Un témoignage oculaire vient appuyer cette thèse. Le journaliste français Adrien Bocquet affirma avoir assisté à la mise en scène du massacre par les forces ukrainiennes : « Quand nous sommes entrés dans Boutcha, j’étais assis côté passager. En traversant la ville, j’ai vu des cadavres sur les bas-côtés, et juste devant moi, des gens déchargeaient d’autres corps de camions pour les disposer à côté de ceux déjà allongés au sol, afin de renforcer l’impression d’un massacre de masse. »[14]

Aussi difficile que cela puisse paraître, Boutcha représente l’un des nombreux exemples de manipulation orchestrée par le régime de Kiev — sous la supervision des États-Unis et de leurs services — pour mentir à la population et attiser les tensions.

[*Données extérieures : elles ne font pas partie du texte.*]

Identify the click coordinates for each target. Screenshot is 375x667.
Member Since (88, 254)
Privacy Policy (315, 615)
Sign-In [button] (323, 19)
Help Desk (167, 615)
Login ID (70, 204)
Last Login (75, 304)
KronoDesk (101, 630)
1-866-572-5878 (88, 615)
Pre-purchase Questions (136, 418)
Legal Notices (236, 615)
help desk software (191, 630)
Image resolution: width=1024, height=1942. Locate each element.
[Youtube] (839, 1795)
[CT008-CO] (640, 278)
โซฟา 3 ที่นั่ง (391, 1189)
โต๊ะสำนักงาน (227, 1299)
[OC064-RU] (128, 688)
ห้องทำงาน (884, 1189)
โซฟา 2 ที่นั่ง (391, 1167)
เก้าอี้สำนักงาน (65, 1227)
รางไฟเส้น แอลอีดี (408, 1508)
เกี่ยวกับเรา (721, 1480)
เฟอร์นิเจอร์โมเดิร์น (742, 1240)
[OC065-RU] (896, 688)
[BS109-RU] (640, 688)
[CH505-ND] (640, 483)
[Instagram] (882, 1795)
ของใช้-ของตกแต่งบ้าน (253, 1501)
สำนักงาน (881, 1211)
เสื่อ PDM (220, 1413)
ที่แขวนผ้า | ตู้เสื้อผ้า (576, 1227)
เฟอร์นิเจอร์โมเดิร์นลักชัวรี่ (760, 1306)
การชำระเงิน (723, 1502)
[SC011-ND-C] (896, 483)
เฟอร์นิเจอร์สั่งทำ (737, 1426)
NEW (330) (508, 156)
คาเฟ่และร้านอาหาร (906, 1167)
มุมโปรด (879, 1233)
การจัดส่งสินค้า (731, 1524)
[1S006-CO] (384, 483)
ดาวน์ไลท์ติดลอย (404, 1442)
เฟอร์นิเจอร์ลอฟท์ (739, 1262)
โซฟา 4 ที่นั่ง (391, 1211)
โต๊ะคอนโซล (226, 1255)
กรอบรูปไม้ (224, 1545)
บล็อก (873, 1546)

L’expert en sécurité suisse et ancien analyste militaire de l’OTAN Jacques Baud souligne à juste titre qu’il est essentiel de comprendre ce qui a conduit à cette guerre. Il observe que les « experts » se succédant à la télévision s’appuient souvent sur des hypothèses qu’ils transforment en faits, rendant ainsi toute compréhension des événements impossible. C’est ainsi que l’on génère la panique.

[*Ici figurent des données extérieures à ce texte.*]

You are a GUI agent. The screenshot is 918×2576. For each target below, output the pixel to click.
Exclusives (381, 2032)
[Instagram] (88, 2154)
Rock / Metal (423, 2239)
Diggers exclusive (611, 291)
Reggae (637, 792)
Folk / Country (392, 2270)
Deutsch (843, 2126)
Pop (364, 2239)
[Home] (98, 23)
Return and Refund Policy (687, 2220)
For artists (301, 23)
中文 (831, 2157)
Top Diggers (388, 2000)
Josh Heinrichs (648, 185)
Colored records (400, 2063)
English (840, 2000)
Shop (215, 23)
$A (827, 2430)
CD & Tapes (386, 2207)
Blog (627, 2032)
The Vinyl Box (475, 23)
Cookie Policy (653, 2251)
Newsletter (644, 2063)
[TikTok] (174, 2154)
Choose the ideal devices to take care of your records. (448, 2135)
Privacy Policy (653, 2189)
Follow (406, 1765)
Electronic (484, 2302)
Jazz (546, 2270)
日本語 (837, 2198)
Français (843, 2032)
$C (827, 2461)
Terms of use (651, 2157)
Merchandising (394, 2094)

Il faut désormais considérer que le massacre de Boutcha fut une opération montée de toutes pièces dans le but d’empêcher un accord de paix à Istanbul et de relancer la guerre par procuration menée par les États-Unis contre la Russie, avec la participation des pays membres de l’OTAN.

Bombardement de la centrale nucléaire de Zaporijjia

Le 11 août 2022, selon des sources russes situées dans des zones contrôlées par l’Ukraine, la centrale nucléaire de Zaporijjia a été à plusieurs reprises la cible de tirs d’artillerie lourde et de lance-roquettes.[16] La centrale se trouve sur le réservoir de Kakhovka, formé par le fleuve Dniepr, dont le barrage a été détruit par les forces ukrainiennes le 6 juin 2023.

Le gouvernement de Kiev, ainsi que l’exploitant ukrainien de la centrale, Energoatom, ont accusé la Russie d’être responsable de ces attaques. En revanche, les séparatistes prorusses ont accusé les forces ukrainiennes de chercher à provoquer une intervention des pays de l’OTAN en multipliant les bombardements, qui auraient pu entraîner une catastrophe dépassant largement la région. Aucun rejet radioactif n’a été constaté à ce moment-là, et les dégâts purent être réparés. Toutefois, de nouvelles attaques, survenues le 11 août 2024, provoquèrent un incendie et des dommages importants.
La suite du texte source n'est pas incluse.